→ Seu objetivo: Transcreva na íntegra, sem qualquer alteração, a nota do sindicato sobre a destinação da vaga da professora Jurema Oliveira, apresentada abaixo.

→ Texto fornecido:
"""

O Sindicato dos Trabalhadores na Ufes tomou conhecimento da recente decisão do Departamento de Línguas e Letras da Ufes (DLL) de destinar para a área de língua francesa a vaga surgida com o falecimento da saudosa professora Jurema Oliveira, da área de literatura.
A professora Jurema Oliveira foi uma incansável guerreira na luta contra as opressões etnicorraciais. Foi como parte de sua militância, que a professora Jurema transformou sua cátedra em um instrumento contra a invisibilização do povo negro.
O racismo institucional é uma inegável realidade dentro da Ufes. Uma volta pelos corredores da instituição revela como a constituição da sociedade capixaba em sua distribuição etnicorracial não se reproduz nos espaços de poder da universidade. Não se reproduz na distribuição etnicorracial dos trabalhadores técnico-administrativos em educação em seus cargos. Também não se reproduz na distribuição etnicorracial dos membros dos departamentos docentes.

"""

→ Dados fornecidos:
"""

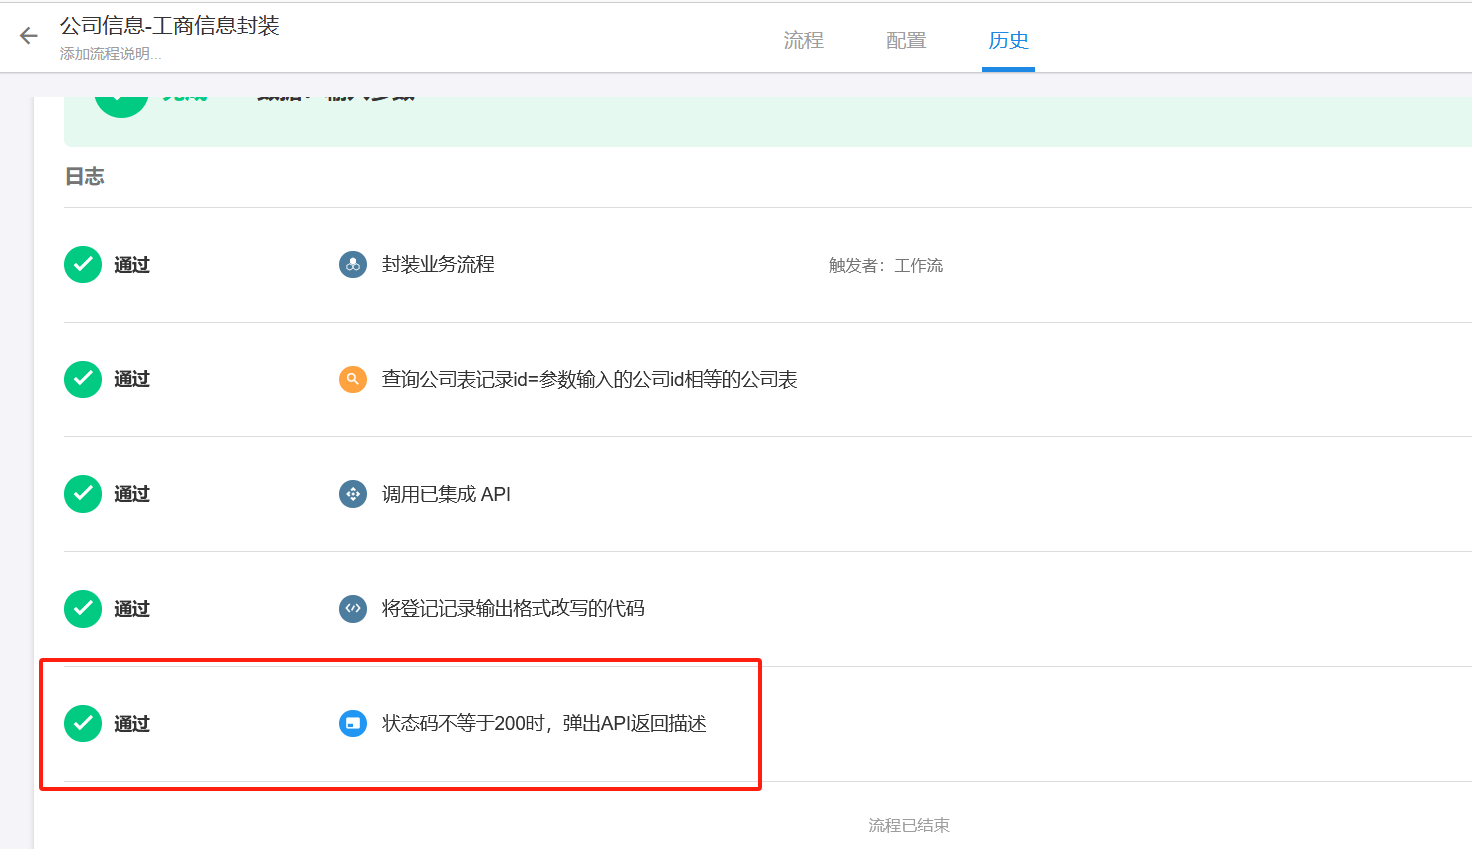Click green check icon in 查询公司表记录 row
Screen dimensions: 1472x849
pos(83,380)
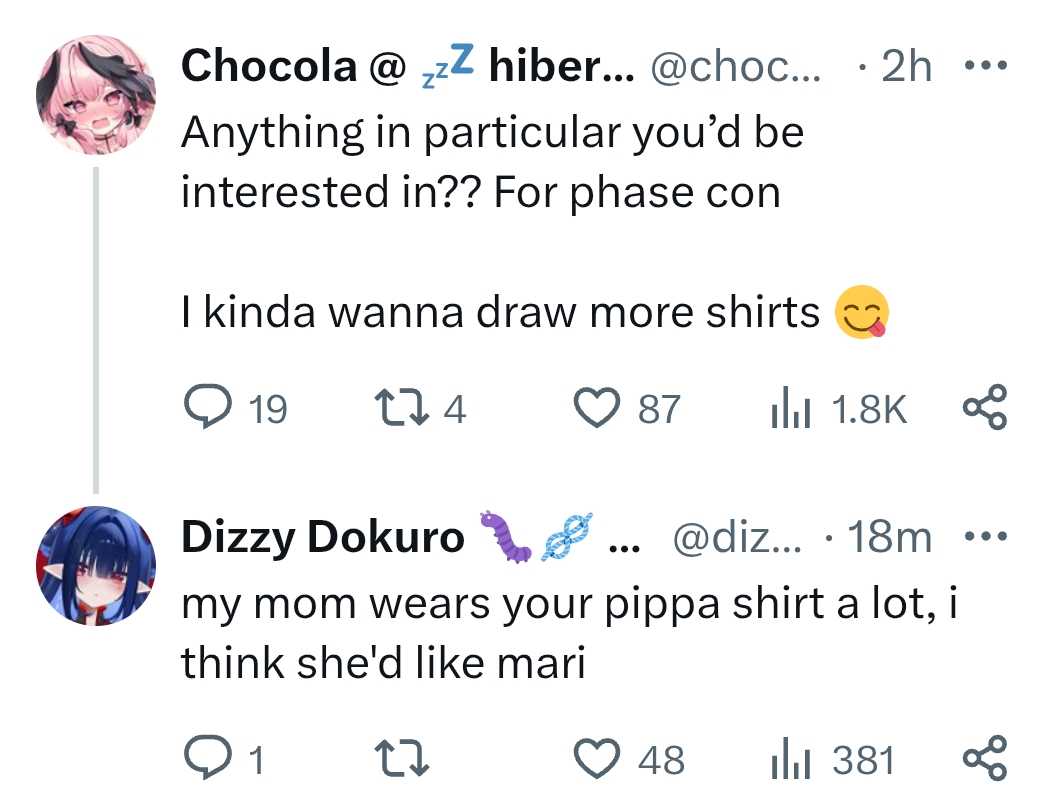Screen dimensions: 1041x811
Task: Open the @diz... handle link
Action: (737, 538)
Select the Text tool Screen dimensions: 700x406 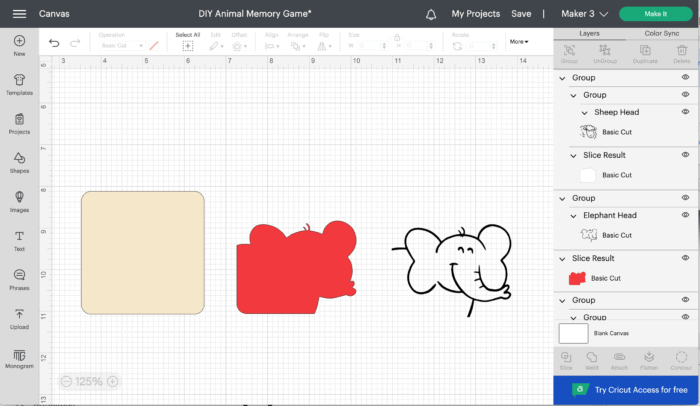(x=19, y=240)
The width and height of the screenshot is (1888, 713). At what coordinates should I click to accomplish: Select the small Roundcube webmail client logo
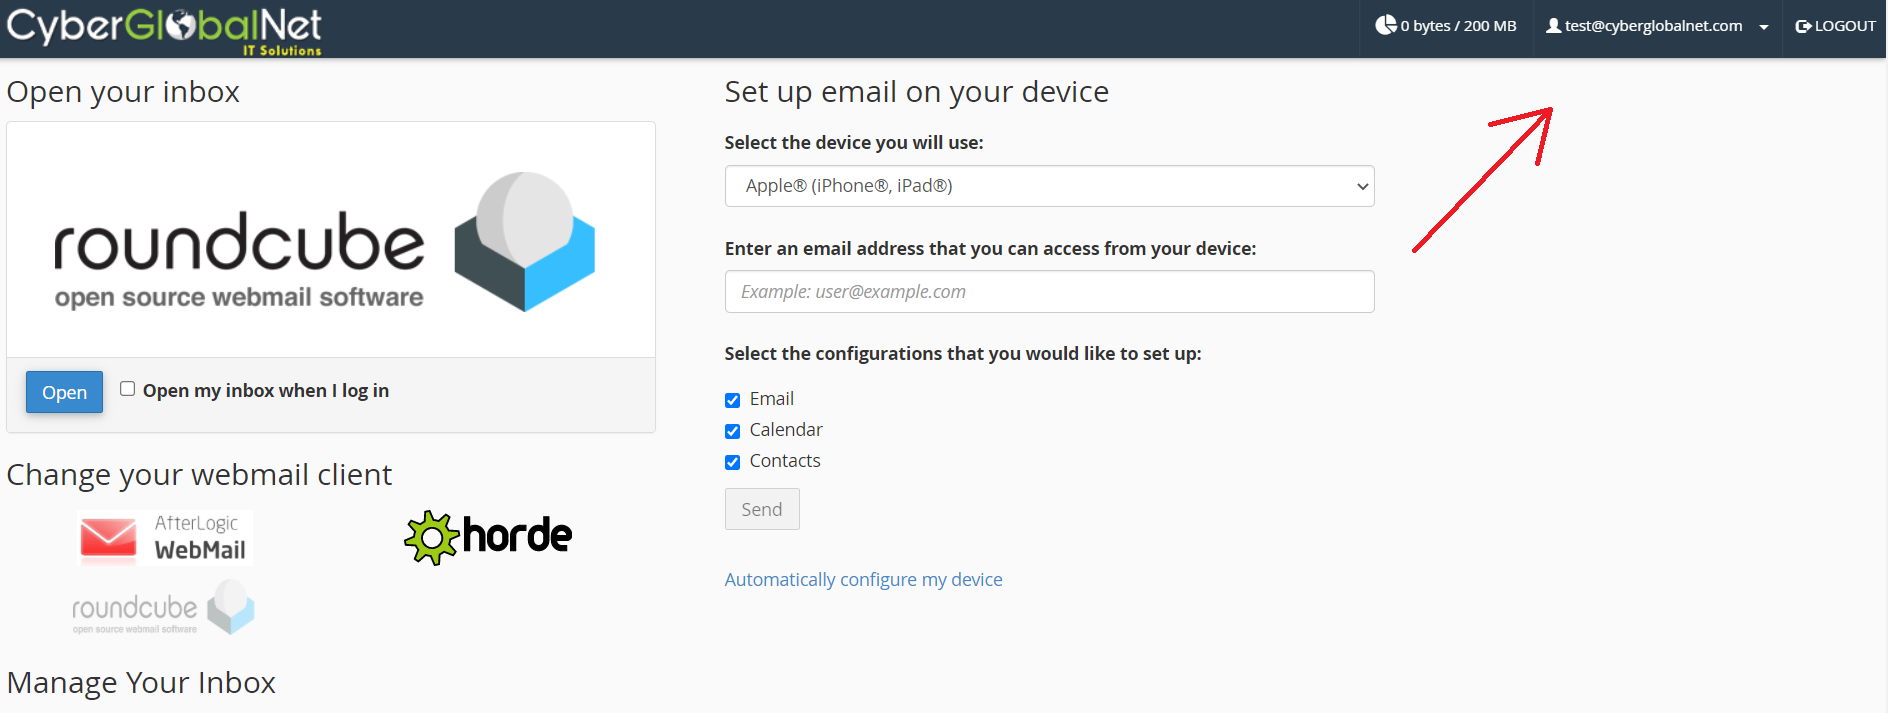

"""

→ Resultado:
O Sindicato dos Trabalhadores na Ufes tomou conhecimento da recente decisão do Departamento de Línguas e Letras da Ufes (DLL) de destinar para a área de língua francesa a vaga surgida com o falecimento da saudosa professora Jurema Oliveira, da área de literatura.
A professora Jurema Oliveira foi uma incansável guerreira na luta contra as opressões etnicorraciais. Foi como parte de sua militância, que a professora Jurema transformou sua cátedra em um instrumento contra a invisibilização do povo negro.
O racismo institucional é uma inegável realidade dentro da Ufes. Uma volta pelos corredores da instituição revela como a constituição da sociedade capixaba em sua distribuição etnicorracial não se reproduz nos espaços de poder da universidade. Não se reproduz na distribuição etnicorracial dos trabalhadores técnico-administrativos em educação em seus cargos. Também não se reproduz na distribuição etnicorracial dos membros dos departamentos docentes.